**Work to do**
A – In the post below, rewrite the paragraph beginning "This makes no sense." as a short list that keeps its main points.
B – Summarize the post below in two sentences.

**Passage**

From: Jason McKesson <jmckesson_at_[hidden]>
Date: Mon, 21 Aug 2023 22:21:56 -0400
On Mon, Aug 21, 2023 at 5:59 PM Frederick Virchanza Gotham via
Std-Proposals <std-proposals_at_[hidden]> wrote:
> I reply to a Breno, Jason and Jonathan in series below.
> Breno GuimarĂ£es wrote:
> >
> > int main()
> > {
> > std::optional<std::mutex> om;
> > reemplace(om, FuncThatReturnsMutex);
> > // om = FuncThatReturnsMutex();
> > }
> That's very similar to what I did on Page 3 of my paper on NRVO:
> http://www.virjacode.com/downloads/nrvo/paper_nrvo_latest.pdf
> Jason McKesson wrote:
> >
> > Any solution to a C++ problem that starts with "let's add a new
> > reference type to the language" is not a solution worth having.
> > There's really no point in considering it further.
> I don't want to introduce a new kind of reference. I don't want to be
> able to do this:
> int ^^a = b;
> The use of the unary '^^' operator would only be seen in the parameter
> list of a function that takes one and only one argument -- usually a
> constructor or an overloaded assignment operator.
> Jason McKesson continued writing:
> >
> > However, if this were to be entertained further, then some explanation
> > of what's actually happening here is in order. You say that your new
> > reference type means that the "argument must be a prvalue?". OK, but
> > then you say "we need control over when the prvalue gets generated ".
> >
> > This makes no sense. The fact that a variable must be initialized by a
> > prvalue doesn't change how variables work. "when the prvalue gets
> > generated" happened *before the function call*. If you want it to
> > happen differently from that, then you need to explain what those
> > differences are and how that works. Are you saying that the parameter
> > captures the entire expression, leaving it unevaluated until some time
> > *within* the function (which is not what it means for a variable to
> > "be a prvalue")? OK, so how does that work? Must the function be
> > inlined? If not, how can a compiler pass *arbitrary code* to a
> > concrete function that has no idea how any particular parameter was
> > initialized?
> So let's consider the following:
> extern mutex FuncThatReturnsMutex(int,int,int,int,int);
> int main(void)

**Given data**
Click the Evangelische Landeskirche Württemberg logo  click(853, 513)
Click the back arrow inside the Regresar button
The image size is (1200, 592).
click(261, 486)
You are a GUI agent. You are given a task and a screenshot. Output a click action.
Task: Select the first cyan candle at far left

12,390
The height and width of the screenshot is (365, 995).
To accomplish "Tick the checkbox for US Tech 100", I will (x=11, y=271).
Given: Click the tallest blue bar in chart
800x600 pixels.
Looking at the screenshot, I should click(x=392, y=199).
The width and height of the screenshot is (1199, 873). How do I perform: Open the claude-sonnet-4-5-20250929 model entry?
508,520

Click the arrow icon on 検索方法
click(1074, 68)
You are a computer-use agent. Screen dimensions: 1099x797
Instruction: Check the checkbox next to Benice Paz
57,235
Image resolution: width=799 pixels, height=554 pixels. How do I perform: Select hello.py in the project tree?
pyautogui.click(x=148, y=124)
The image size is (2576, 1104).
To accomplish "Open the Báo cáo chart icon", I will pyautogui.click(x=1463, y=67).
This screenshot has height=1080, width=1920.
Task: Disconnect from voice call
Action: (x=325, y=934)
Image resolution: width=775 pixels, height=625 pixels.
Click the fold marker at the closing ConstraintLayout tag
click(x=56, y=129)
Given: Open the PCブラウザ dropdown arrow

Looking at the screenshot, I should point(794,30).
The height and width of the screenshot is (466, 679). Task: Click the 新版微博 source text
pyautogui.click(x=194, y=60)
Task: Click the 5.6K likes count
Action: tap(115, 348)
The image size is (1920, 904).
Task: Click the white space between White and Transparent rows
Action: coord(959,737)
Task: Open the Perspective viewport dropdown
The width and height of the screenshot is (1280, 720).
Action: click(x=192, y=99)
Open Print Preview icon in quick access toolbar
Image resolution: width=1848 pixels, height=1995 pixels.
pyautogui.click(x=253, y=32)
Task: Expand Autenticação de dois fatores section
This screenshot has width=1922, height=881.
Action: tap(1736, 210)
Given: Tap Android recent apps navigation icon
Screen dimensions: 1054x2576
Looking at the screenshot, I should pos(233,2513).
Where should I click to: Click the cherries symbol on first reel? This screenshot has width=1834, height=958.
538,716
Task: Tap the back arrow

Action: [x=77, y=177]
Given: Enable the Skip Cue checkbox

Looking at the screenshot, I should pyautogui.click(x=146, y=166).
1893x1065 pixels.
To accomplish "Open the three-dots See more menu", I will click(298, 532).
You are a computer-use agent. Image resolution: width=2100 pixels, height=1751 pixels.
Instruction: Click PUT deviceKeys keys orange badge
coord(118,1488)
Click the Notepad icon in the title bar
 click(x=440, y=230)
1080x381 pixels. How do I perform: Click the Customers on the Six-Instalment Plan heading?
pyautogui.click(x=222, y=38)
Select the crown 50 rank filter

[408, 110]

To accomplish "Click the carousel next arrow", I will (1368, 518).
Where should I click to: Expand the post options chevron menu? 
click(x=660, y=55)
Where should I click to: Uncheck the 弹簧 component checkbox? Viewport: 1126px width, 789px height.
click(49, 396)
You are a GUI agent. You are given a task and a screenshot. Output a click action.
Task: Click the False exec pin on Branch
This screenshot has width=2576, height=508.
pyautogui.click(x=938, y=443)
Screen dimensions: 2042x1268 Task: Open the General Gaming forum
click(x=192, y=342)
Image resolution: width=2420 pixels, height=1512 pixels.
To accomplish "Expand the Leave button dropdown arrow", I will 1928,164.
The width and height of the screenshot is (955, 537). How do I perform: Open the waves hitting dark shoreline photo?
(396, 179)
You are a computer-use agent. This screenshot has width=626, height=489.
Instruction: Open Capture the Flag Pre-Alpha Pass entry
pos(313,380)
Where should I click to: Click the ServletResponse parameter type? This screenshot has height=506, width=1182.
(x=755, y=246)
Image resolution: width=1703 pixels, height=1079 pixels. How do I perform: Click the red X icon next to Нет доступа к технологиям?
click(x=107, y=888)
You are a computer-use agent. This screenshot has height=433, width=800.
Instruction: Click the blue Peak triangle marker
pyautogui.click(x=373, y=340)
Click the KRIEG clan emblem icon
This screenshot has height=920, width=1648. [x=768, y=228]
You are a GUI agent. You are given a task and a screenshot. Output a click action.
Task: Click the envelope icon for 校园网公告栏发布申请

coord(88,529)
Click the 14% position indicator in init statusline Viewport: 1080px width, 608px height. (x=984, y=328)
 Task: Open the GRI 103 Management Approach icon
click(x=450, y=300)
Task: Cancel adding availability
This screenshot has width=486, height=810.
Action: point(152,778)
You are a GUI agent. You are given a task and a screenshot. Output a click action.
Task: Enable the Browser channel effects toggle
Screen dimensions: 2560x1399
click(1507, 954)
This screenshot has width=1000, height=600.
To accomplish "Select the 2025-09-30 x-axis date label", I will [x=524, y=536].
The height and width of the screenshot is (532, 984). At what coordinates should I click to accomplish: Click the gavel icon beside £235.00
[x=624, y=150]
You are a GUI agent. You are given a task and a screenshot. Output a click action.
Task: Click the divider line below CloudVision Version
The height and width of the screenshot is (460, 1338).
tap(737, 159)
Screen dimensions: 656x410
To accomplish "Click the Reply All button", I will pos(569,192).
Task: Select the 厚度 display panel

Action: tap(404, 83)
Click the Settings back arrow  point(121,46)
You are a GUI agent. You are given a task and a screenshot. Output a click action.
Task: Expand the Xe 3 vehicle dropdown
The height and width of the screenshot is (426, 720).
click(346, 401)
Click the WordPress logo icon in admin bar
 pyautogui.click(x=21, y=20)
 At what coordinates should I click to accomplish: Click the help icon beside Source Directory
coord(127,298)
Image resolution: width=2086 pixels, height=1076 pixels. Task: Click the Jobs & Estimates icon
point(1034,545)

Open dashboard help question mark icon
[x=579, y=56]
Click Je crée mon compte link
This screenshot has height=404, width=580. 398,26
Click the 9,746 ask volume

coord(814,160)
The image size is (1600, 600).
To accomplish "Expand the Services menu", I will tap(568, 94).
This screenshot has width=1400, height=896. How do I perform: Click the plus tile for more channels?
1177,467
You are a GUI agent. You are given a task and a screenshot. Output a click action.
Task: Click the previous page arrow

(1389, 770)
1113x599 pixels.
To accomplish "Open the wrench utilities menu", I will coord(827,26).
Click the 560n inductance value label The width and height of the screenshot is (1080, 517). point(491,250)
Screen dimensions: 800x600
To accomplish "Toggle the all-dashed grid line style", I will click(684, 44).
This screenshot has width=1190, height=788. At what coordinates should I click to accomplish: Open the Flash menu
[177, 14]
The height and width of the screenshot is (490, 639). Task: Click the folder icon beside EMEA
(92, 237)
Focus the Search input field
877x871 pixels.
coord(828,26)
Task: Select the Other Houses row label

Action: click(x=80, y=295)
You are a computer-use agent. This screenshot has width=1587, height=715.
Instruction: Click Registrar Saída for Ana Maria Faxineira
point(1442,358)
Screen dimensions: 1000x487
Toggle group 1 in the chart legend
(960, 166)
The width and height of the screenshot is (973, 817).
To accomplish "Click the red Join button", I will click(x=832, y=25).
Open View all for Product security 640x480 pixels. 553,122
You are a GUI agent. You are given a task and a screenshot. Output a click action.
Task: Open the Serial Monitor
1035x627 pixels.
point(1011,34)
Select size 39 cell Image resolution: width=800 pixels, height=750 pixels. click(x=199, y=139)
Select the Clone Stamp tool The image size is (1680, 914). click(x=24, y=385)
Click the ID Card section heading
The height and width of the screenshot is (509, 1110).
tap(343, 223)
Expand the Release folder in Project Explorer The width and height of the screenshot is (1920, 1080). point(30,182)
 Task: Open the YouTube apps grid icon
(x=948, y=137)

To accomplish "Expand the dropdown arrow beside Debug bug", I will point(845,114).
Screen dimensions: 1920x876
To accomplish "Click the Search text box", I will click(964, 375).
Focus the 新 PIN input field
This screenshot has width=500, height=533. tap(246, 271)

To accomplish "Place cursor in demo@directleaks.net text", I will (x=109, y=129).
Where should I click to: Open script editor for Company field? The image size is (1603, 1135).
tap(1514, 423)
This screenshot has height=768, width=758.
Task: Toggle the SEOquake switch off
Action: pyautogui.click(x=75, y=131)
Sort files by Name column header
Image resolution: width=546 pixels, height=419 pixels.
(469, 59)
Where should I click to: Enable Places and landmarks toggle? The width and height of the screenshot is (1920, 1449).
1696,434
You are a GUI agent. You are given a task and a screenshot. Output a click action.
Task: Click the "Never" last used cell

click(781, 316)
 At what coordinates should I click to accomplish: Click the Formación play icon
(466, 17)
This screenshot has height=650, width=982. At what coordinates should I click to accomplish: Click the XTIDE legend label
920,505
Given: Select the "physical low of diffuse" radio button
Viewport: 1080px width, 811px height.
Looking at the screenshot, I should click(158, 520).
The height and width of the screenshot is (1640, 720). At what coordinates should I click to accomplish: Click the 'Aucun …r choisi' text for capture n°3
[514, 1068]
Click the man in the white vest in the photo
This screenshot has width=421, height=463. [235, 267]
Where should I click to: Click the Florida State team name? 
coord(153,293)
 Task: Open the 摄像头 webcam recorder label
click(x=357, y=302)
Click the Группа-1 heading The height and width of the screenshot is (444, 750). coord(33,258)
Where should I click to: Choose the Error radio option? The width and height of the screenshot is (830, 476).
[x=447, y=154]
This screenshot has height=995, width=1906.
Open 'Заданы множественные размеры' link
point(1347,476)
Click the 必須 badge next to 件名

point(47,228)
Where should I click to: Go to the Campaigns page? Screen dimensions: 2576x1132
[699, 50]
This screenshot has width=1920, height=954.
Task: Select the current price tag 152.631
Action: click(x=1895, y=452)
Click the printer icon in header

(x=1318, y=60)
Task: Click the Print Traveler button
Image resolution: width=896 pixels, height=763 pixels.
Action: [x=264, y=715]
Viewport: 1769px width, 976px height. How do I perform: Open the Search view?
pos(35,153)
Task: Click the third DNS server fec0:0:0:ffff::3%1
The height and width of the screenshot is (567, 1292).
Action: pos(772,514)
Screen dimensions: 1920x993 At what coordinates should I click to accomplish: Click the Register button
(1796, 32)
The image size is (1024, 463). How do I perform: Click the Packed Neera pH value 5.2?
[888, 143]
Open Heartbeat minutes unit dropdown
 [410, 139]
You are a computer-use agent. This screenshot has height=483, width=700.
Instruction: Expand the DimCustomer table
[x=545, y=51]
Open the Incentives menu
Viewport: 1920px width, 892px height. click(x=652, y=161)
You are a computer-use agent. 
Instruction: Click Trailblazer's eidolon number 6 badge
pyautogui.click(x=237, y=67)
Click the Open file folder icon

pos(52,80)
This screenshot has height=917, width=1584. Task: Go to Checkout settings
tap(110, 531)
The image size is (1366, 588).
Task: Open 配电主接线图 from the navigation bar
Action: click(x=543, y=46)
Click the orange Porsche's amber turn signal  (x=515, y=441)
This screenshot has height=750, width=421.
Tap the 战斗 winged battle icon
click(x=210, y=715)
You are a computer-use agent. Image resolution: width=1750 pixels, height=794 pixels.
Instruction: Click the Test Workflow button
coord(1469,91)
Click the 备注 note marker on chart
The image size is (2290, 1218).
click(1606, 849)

**Complete answers**
A –
- Requiring a variable to be initialized by a prvalue does not change how variables work.
- The prvalue is generated before the function call.
- If it should happen differently, the differences and how they work need to be explained.
- Open questions:
  - Does the parameter capture the entire expression and leave it unevaluated until some time within the function?
  - Must the function be inlined?
  - If not, how can a compiler pass arbitrary code to a concrete function that has no idea how any particular parameter was initialized?

B – In the quoted message, Frederick Virchanza Gotham says he does not want to introduce a new kind of reference, and that the unary '^^' operator would appear only in the parameter list of a function taking exactly one argument, usually a constructor or an overloaded assignment operator. Jason McKesson's quoted objections hold that a solution starting with a new reference type is not worth having, and that because the prvalue is generated before the function call, any different timing needs an explanation of how it would work.